Around $40K in 2012 (and this includes hubby renting a Rolls Royce for the end of the day for us to leave in and wearing an Italian suit. No designer dresses for me though…my clothes were actually bought by my mom, I didn’t even see it. just told her what I wanted. I don’t care for bridal designers, they are all too flashy for me). We cut down on a lot of other details though, and it was mostly because of the number of guests that the cost was high. Husband and I both fought hard to cut down on the guest list but parents were being parents. We only had 2 events though, even our valima was just a small dinner with close family and I did my own makeup and wore just a simple sari.
But I did want the reception to be nice. Not extravagant, no tall centerpieces or too decked up stage. But still wanted it to be like a wedding. I actually did my own centerpieces and they were cost effective AND adorable. My bff did my mehndi and makeup and hair on mehndi day. So I did save up a lot in other areas and in the end most of the money did go away because of the # of guests. Oh well.
Anyway, I personally feel there should be a happy medium. $1500 is too low and $100K is too high imo.
$15,000 in 2011 (including mayoon, mehendi, nikkah, waalima, clothes, jewelry, etc)… it was not lavish but it was decent and we did not get broke as a result of it. Everything was perfect other than decor and our wedding video/album. We got ripped off in those two areas. Ohhh and I sort of wish I had gotten my makeup done for the wedding b/c I did it myself and it was too stressful.
or maybe they just want a nice reception with nice clothes and food…and…yea…
like when you go to go to work you wanna be well put together
or when you’re invited to some event and need to dress up…
for some people the actual event is a really memorable thing…so when they look back 2-30 years later…maybe they wanan see a nice visual representation of the feelings and emotions everyone was sharing.

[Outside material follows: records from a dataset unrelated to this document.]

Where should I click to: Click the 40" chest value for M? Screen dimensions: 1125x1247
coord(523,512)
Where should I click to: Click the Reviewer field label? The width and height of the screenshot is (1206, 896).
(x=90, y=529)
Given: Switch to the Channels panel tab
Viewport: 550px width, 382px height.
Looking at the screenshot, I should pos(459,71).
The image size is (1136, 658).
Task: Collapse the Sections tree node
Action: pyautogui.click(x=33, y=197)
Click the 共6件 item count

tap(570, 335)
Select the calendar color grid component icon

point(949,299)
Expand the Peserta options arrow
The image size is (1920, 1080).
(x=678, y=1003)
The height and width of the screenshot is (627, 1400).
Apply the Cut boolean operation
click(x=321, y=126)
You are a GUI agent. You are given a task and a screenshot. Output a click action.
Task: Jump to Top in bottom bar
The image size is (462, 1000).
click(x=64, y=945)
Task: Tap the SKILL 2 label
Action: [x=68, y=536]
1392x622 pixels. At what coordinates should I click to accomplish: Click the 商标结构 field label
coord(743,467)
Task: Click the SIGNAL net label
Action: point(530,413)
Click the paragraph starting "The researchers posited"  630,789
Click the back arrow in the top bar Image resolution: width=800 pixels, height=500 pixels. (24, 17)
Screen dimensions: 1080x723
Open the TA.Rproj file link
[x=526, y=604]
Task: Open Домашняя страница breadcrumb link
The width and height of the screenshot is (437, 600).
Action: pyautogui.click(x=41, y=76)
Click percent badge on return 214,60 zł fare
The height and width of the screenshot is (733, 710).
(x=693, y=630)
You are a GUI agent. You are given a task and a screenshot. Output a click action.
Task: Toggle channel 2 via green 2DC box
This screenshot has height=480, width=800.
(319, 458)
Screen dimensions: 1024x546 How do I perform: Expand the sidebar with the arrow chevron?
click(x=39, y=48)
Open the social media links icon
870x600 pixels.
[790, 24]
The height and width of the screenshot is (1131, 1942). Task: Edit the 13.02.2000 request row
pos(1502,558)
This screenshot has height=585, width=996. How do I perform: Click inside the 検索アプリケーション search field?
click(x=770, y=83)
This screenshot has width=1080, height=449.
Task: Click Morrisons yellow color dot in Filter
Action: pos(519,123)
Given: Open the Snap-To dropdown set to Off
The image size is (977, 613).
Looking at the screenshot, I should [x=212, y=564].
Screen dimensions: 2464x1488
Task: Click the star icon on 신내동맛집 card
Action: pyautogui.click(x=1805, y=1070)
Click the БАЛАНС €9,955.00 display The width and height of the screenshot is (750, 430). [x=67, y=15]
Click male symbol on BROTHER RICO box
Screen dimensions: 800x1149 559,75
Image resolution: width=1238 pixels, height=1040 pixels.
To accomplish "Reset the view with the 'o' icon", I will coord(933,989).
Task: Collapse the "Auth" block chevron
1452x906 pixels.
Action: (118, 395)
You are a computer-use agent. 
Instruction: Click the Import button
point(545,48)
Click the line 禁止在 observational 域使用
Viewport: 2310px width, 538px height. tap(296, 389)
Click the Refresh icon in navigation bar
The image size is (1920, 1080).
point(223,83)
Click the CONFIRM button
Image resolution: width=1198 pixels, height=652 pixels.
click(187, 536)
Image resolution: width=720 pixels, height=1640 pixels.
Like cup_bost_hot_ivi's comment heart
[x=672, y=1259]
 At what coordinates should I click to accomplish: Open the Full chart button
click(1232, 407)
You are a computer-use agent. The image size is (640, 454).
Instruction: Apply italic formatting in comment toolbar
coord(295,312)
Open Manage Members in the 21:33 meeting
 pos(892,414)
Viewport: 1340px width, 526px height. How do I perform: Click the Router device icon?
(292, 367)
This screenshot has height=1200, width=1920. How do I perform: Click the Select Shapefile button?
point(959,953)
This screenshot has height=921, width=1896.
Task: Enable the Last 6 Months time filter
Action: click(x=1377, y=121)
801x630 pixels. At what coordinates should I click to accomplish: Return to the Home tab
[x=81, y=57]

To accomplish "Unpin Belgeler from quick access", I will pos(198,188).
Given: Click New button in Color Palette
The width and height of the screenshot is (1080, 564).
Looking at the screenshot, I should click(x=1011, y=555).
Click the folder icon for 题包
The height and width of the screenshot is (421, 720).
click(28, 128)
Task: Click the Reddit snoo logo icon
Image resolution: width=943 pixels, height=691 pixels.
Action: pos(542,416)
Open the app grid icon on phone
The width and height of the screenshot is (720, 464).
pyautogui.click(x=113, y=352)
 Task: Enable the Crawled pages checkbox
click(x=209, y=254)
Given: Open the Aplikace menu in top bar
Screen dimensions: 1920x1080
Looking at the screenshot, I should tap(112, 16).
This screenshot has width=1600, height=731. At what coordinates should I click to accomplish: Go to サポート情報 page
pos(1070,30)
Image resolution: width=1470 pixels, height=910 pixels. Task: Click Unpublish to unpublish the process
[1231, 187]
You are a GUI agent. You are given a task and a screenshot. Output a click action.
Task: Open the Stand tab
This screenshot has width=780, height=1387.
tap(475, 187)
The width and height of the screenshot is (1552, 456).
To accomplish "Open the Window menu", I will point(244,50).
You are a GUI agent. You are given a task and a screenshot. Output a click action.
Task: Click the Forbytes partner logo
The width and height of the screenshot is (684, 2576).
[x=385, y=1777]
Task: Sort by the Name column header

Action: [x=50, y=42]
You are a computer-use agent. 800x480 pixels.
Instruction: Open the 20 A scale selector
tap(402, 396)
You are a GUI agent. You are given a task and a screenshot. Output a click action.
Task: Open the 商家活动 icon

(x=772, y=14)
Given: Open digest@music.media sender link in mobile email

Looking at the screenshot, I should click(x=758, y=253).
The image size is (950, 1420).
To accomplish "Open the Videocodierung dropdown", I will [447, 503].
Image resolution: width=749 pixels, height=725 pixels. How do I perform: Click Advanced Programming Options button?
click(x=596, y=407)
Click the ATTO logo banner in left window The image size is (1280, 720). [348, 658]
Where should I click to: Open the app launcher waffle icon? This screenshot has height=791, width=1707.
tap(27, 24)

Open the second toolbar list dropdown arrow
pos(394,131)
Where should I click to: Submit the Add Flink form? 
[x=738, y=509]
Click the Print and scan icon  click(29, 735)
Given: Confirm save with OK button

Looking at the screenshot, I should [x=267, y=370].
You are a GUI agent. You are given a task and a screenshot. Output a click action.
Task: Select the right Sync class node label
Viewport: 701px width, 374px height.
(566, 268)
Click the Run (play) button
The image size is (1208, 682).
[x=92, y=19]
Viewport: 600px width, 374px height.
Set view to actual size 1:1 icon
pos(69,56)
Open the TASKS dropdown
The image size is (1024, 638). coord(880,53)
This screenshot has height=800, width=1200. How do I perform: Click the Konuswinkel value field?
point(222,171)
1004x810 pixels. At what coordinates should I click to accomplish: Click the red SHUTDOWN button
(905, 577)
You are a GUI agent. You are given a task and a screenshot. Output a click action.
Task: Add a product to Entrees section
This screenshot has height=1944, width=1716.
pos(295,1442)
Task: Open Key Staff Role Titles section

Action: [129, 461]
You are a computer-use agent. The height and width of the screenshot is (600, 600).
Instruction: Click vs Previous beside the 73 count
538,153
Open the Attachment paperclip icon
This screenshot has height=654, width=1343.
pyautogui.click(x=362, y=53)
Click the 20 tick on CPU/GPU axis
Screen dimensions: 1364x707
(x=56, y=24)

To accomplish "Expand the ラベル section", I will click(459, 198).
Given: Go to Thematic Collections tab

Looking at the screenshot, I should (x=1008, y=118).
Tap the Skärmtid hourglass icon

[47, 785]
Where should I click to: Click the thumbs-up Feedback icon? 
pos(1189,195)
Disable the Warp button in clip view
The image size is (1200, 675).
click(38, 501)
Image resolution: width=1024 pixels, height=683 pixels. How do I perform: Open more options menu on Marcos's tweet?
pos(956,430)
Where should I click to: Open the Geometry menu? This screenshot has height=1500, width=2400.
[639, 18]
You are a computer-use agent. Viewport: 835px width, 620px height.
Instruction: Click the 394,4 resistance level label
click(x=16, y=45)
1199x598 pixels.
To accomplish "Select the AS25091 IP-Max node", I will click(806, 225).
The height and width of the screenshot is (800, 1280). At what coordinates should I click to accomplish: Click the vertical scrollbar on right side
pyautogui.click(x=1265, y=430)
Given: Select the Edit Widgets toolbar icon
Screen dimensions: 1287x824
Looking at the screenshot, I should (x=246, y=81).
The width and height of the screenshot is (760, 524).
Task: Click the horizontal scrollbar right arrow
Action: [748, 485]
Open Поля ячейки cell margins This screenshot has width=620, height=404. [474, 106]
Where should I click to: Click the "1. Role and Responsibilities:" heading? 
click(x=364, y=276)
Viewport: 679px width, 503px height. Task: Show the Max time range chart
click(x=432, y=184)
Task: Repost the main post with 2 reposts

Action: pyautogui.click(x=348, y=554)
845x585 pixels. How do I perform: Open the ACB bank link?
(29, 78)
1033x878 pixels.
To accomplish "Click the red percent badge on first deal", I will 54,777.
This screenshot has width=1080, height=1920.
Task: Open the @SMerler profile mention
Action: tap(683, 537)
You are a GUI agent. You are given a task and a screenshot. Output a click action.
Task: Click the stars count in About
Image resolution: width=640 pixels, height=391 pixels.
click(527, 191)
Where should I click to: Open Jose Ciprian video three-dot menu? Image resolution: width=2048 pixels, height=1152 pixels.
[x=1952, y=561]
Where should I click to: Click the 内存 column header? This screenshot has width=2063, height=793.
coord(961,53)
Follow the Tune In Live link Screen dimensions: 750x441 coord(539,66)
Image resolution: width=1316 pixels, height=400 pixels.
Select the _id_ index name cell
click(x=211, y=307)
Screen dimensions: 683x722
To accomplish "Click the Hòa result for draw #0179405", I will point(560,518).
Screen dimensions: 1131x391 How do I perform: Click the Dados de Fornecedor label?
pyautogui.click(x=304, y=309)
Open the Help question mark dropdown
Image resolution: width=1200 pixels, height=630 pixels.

there is nothing wrong with looking good and nice and spending
I just don’t understand why are people making a big deal if you spend money with an open heart in your wedding? That day comes once in your lifetime. You completely make sense to me philosophy!
yes, people compliment and ask for my suggestions on clothes and jewelry all the time. I was asked to open up my own clothing line in my company but I refused! Honestly, I don’t care about what you virtual people think about my taste. I am comfortable with it.
Ok, against my better judgement, I’m going to try to make some sense out this ridiculous thread:
On page 1, post 9, mzprincess88 made this post:
Not one single person here quoted her, laughed at her, scolded her or even commented on the post because she was answering the question as stated, is well known in the wedding forum, has been sharing details and asking for tips, advice and help for months now. It’s her wedding, her family’s money, their choice. No one here seems to have a problem with it.
BSB, you and the other hand, burst back on the scene after 2 years, with one outlandish, exaggerated and crazy thread after another. And you seem to be perpetuating the stereotypes that extravagance and buying things are the only way to secure happiness or a future for daughters. That is that some of us all are reacting too, plain and simple.
It’s not personal..no one is making voodoo dolls (i hope!) with your nick or nazar lagaying your plans. Allah SWT tumko aur dain. Ameen.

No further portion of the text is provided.